Menurut Paul H. Landis,
desa adalah pendudunya kurang dari 2.500 jiwa. Dengan ciri ciri sebagai
berikut:
1.Mempunyai pergaulan hidup
yang saling kenal mengenal antara ribuan jiwa
2.Ada pertalian perasaan
yang sama tentang kesukaan terhadap kebiasaan
3.Cara berusaha
(ekonomi)adalah agraris yang paling umum yang sangat
4.Dipengaruhi alam seperti :
iklim, keadaan alam ,kekayaan alam, sedangkan pekerjaan yang bukan agraris
adalah bersifat sambilan
C.HAKIKAT DAN SIFAT MASYARAKAT PEDESAAN
Seperti dikemukakan oleh para ahli atau sumber
bahwa masyarakat Indonesia lebih dari 80% tinggal di pedesaan dengan mata
pencarian yang bersifat agraris. Masyarakat pedesaan yang agraris biasanya
dipandang antara sepintas kilas dinilai oleh orang-orang kota sebagai
masyarakat tentang damai, harmonis yaitu masyarakat yang adem ayem, sehingga
oleh orang kota dianggap sebagai tempat untuk melepaskan lelah dari segala
kesibukan, keramaian dan keruwetan atau kekusutan pikir.
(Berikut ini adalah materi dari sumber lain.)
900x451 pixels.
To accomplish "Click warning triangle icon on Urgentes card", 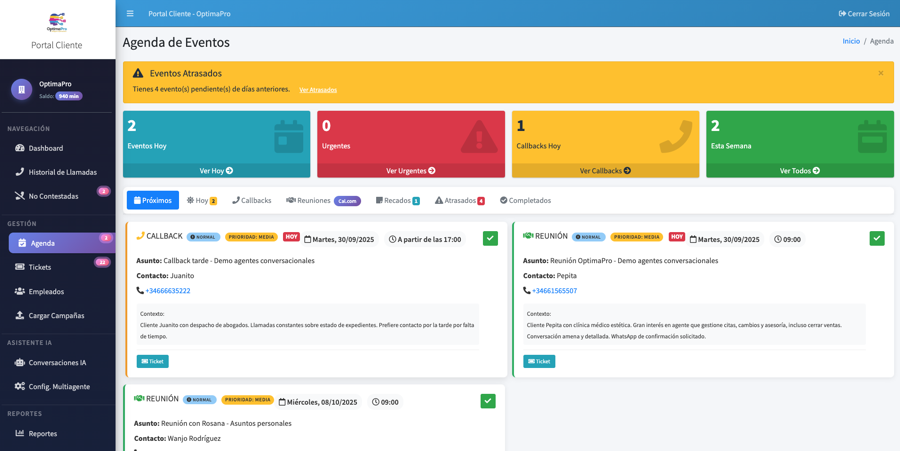I will 479,137.
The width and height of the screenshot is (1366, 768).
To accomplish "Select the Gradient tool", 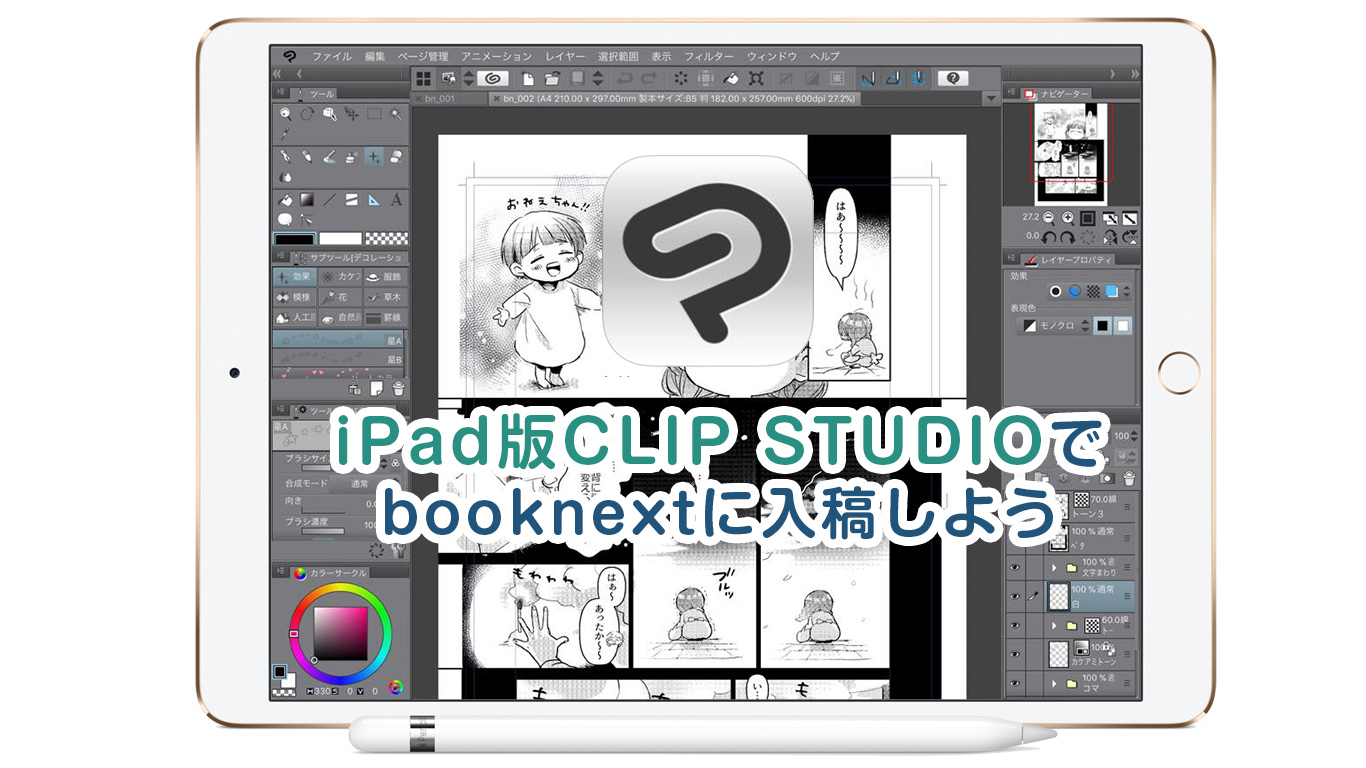I will pyautogui.click(x=308, y=199).
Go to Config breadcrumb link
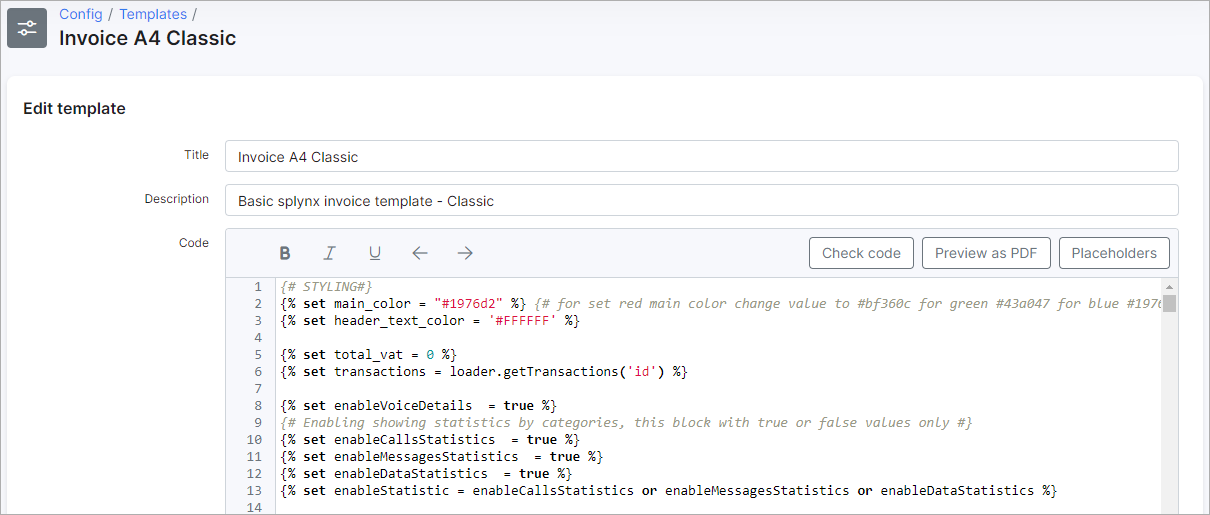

Maka tidak jarang orang kota melepaskan segala kelelahan
dan kekusutan pikir tersebut pergilah mereka ke luar kota, karena merupakan
tempat yang adem ayem, penuh ketenangan. Tetapi sebetulnya ketenangan
masyarakat pedesaan itu hanyalah terbawa oleh sifat masyarakat itu yang oleh
Ferdinand Tonies diistilahkan dengan masyarakat gemeinschaft (paguyuban). Jadi
Paguyuban masyarakat itulah yang menyebabkan orang-orang kota menilai sebagai
masyarakat itu tenang harmonis, rukun dan damai dengan julukan masyarakat yang
adem ayem. Tetapi sebenarnya di dalam masyarakat pedesaan kita ini mengenal
bermacam-macam gejala, khususnya hal ini merupakan sebab-sebab bahwa di dalam
masyarakat pedesaan penuh dengan ketegangan-ketegangan sosial.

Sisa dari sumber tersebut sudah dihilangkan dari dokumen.